Media briefing highlights new report: Nanotechnology Long-term Impacts and Research Directions: 2000-2020

Nanowire lasers

Nanowire lasers are in development in the laboratory of Peidong Yang of UC Berkeley.
Credit and Larger Version

September 23, 2010

Watch a video of Mihail Roco discussing achievements in nano.

At the behest of the National Science Foundation (NSF), the World Technology Evaluation Center, Inc. (WTEC) conducted an international study involving 200 leading experts from 35 countries that synthesized progress in nanotechnology over the last decade as well as future directions for nanotech.

The study's findings--highlighted in a new report, Nanotechnology Long-term Impacts and Research Directions: 2000-2020--will be released during a webcast workshop on Sept. 30 at 8:30 a.m. EDT.

In conjunction with the workshop, three leaders in nano research will hold a media briefing summarizing the critical findings from the report, focusing on the progress of global nano research from the inception of the U.S. National Nanotechnology Initiative through the present, and projecting outcomes for the next decade. Media are invited to attend the briefing at NSF headquarters from 12:00-12:30 p.m.

What:Press briefing highlighting Nanotechnology Long-term Impacts and Research Directions: 2000-2020

Who:Mihail Roco of the National Science Foundation, Chad Mirkin of Northwestern University, and Mark Hersam of Northwestern University

When:September 30, 2010
12:00 p.m. - 12:30 p.m. EDT

Where:National Science Foundation
4201 Wilson Boulevard
Arlington, Virginia 22230
Room 110
(Google Map)

RSVP: Media wishing to attend must RSVP to Josh Chamot, media officer for engineering, at jchamot@nsf.gov.

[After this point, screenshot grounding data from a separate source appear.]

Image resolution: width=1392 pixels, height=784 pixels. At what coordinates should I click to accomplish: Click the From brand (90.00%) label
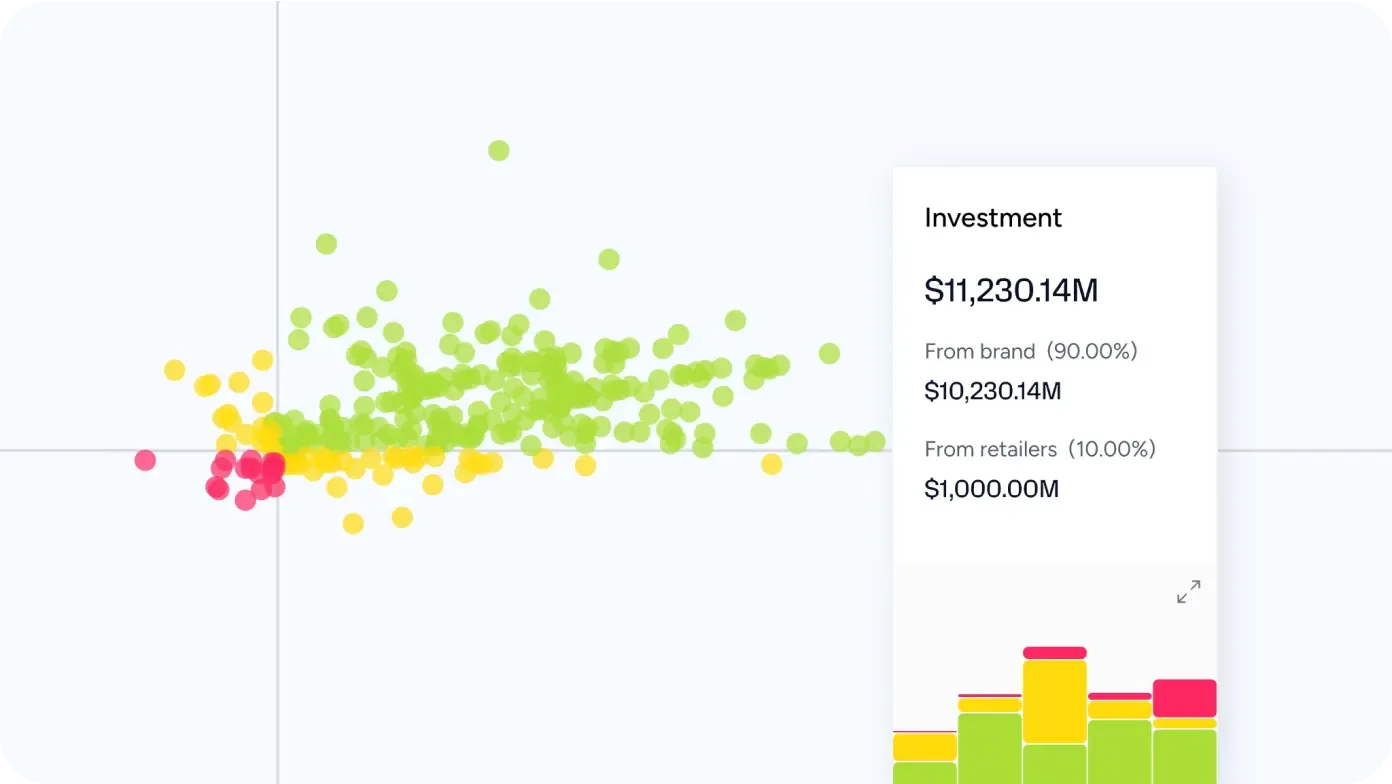(x=1030, y=352)
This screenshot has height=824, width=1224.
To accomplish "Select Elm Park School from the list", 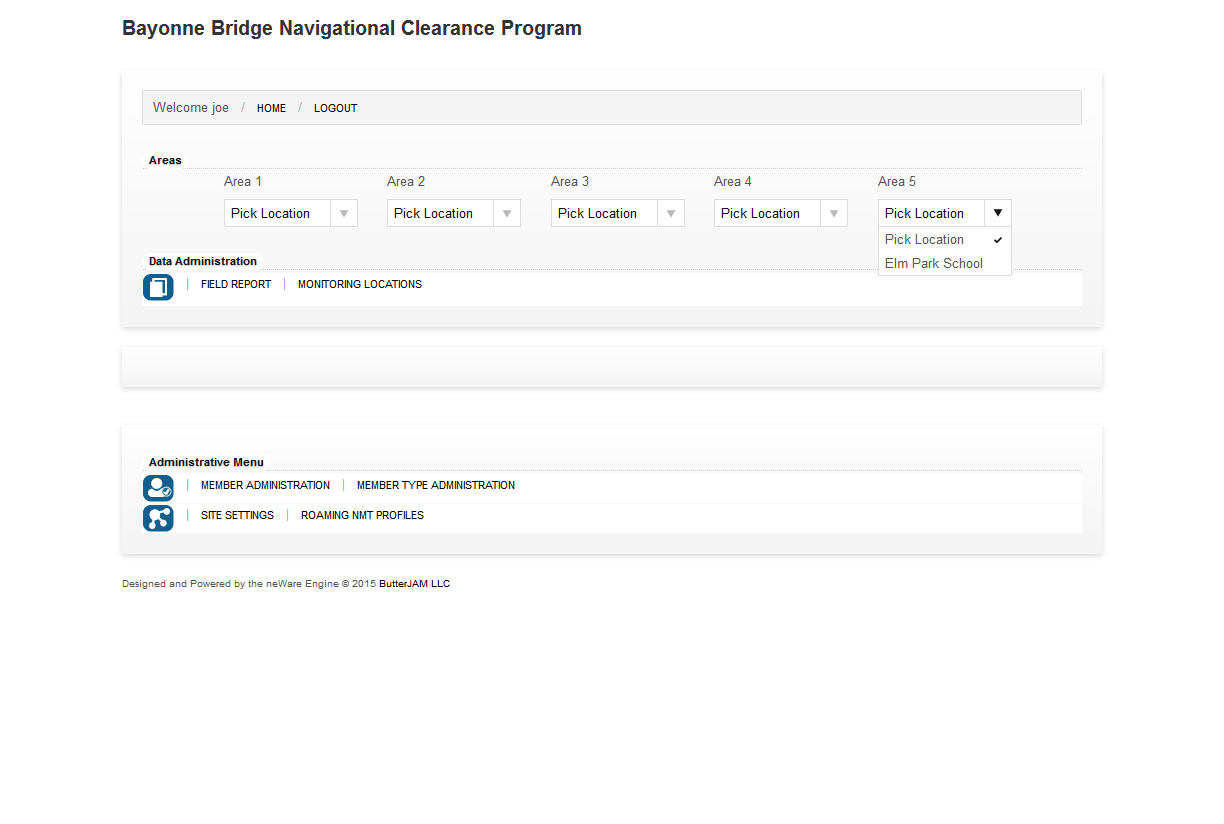I will pyautogui.click(x=934, y=264).
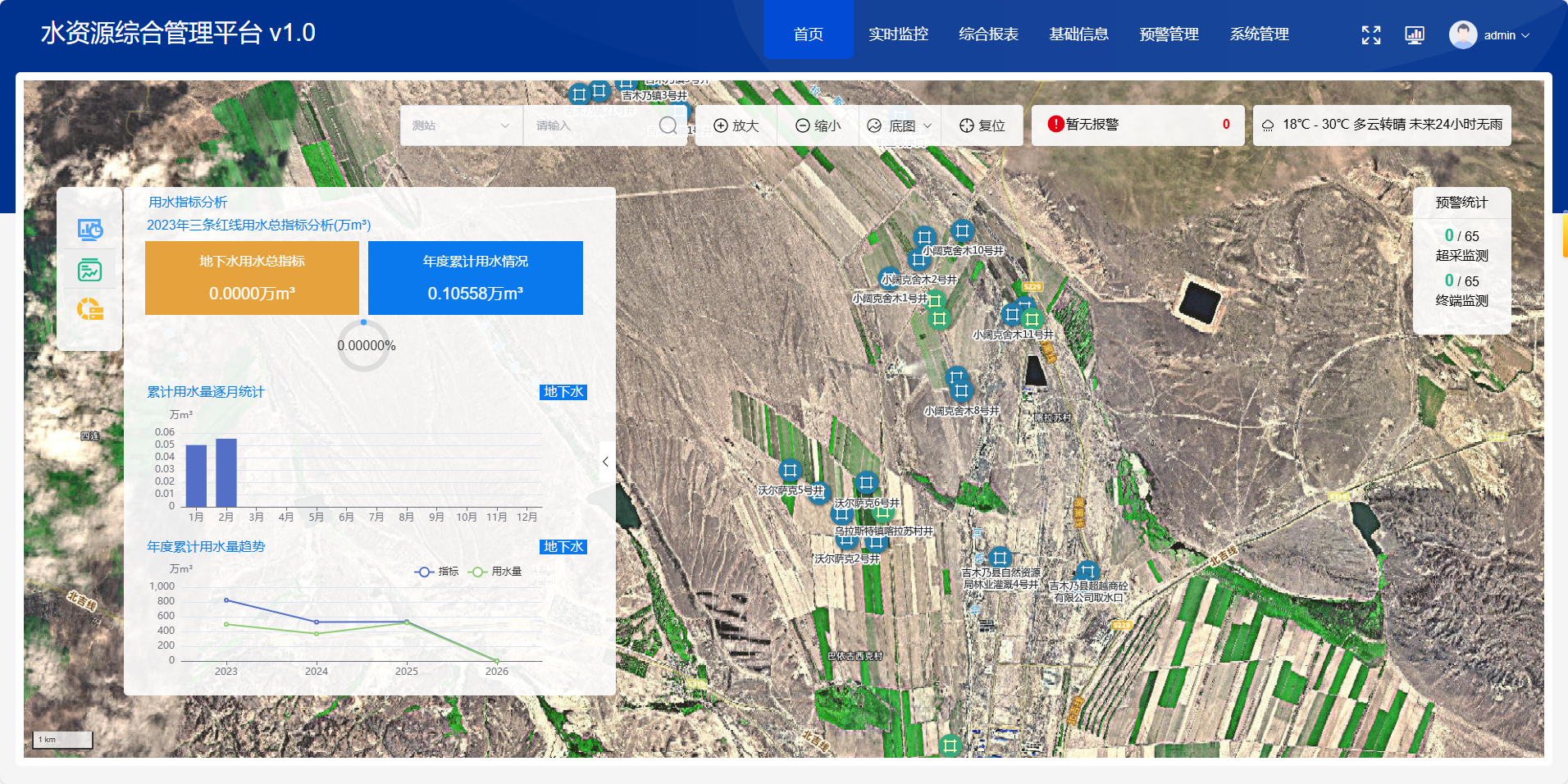Click the 小阔克舍木10号井 well marker
This screenshot has width=1568, height=784.
962,231
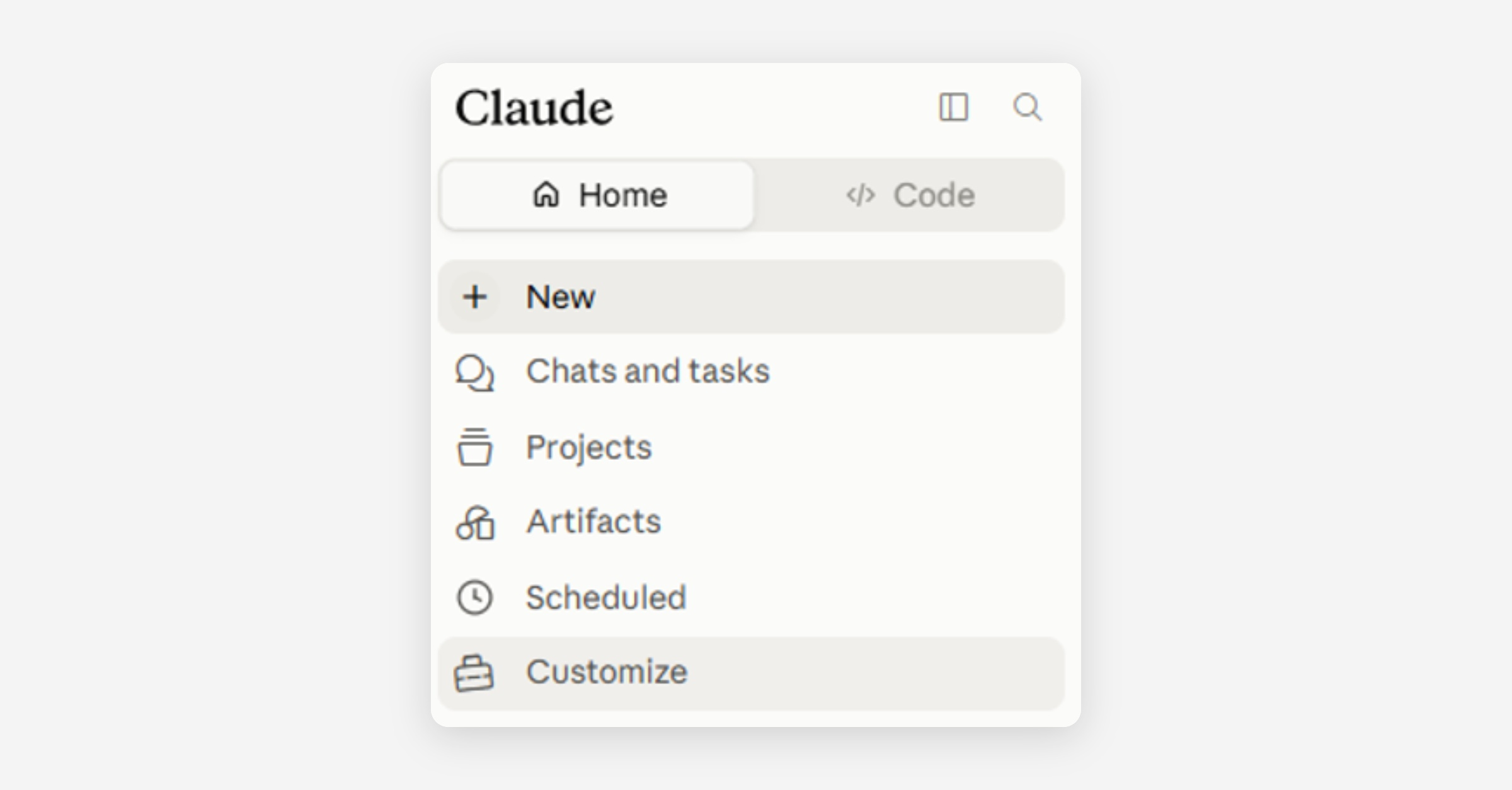Click the Customize toolbox icon
Screen dimensions: 1512x790
pos(474,673)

For Directions, see http://www.nsf.gov/about/visit/.


Media Contacts
Joshua A. Chamot, NSF, (703) 292-7730, jchamot@nsf.gov

Program Contacts
Mihail C. Roco, NSF, (703) 292-8301, mroco@nsf.gov

The National Science Foundation (NSF) is an independent federal agency that supports fundamental research and education across all fields of science and engineering. In fiscal year (FY) 2016, its budget is $7.5 billion. NSF funds reach all 50 states through grants to nearly 2,000 colleges, universities and other institutions. Each year, NSF receives more than 48,000 competitive proposals for funding and makes about 12,000 new funding awards. NSF also awards about $626 million in professional and service contracts yearly.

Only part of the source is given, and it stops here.